▶ **TO DO**
Transcribe verbatim the span of lines that opens with the line containing "Given: Select the NodeJS代码 type" and closes with the last line of the data below.

▶ **DATA RECORDS**
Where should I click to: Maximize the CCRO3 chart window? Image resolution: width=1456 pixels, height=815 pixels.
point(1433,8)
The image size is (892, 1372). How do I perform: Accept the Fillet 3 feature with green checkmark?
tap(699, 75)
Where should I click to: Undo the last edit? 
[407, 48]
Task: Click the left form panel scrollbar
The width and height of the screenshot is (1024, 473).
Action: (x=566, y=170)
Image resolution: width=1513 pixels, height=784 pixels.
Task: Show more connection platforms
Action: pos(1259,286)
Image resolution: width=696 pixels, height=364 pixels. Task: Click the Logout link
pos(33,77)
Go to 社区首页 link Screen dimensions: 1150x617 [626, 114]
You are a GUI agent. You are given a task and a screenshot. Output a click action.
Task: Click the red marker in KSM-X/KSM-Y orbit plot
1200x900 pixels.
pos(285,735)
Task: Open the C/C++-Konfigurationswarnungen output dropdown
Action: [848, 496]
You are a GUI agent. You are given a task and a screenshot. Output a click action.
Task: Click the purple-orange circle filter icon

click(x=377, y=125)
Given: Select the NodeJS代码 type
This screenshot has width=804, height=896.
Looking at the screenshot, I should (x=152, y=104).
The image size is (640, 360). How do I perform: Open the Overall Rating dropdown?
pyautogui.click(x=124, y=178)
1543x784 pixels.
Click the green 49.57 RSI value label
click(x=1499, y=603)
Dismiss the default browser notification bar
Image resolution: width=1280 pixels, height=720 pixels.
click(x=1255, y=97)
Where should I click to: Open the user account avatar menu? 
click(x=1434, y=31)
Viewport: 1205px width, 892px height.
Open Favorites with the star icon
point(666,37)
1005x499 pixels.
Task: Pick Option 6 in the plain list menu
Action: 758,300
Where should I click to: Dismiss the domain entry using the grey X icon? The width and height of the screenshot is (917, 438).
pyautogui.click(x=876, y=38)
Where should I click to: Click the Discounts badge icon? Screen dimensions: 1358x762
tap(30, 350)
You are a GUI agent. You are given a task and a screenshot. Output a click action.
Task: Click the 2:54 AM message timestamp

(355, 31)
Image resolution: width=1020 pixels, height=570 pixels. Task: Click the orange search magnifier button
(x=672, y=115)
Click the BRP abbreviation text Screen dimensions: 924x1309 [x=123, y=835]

▶ **ANSWER SECTION**
Given: Select the NodeJS代码 type
This screenshot has width=804, height=896.
Looking at the screenshot, I should (x=152, y=104).
The image size is (640, 360). How do I perform: Open the Overall Rating dropdown?
pyautogui.click(x=124, y=178)
1543x784 pixels.
Click the green 49.57 RSI value label
click(x=1499, y=603)
Dismiss the default browser notification bar
Image resolution: width=1280 pixels, height=720 pixels.
click(x=1255, y=97)
Where should I click to: Open the user account avatar menu? 
click(x=1434, y=31)
Viewport: 1205px width, 892px height.
Open Favorites with the star icon
point(666,37)
1005x499 pixels.
Task: Pick Option 6 in the plain list menu
Action: 758,300
Where should I click to: Dismiss the domain entry using the grey X icon? The width and height of the screenshot is (917, 438).
pyautogui.click(x=876, y=38)
Where should I click to: Click the Discounts badge icon? Screen dimensions: 1358x762
tap(30, 350)
You are a GUI agent. You are given a task and a screenshot. Output a click action.
Task: Click the 2:54 AM message timestamp

(355, 31)
Image resolution: width=1020 pixels, height=570 pixels. Task: Click the orange search magnifier button
(x=672, y=115)
Click the BRP abbreviation text Screen dimensions: 924x1309 [x=123, y=835]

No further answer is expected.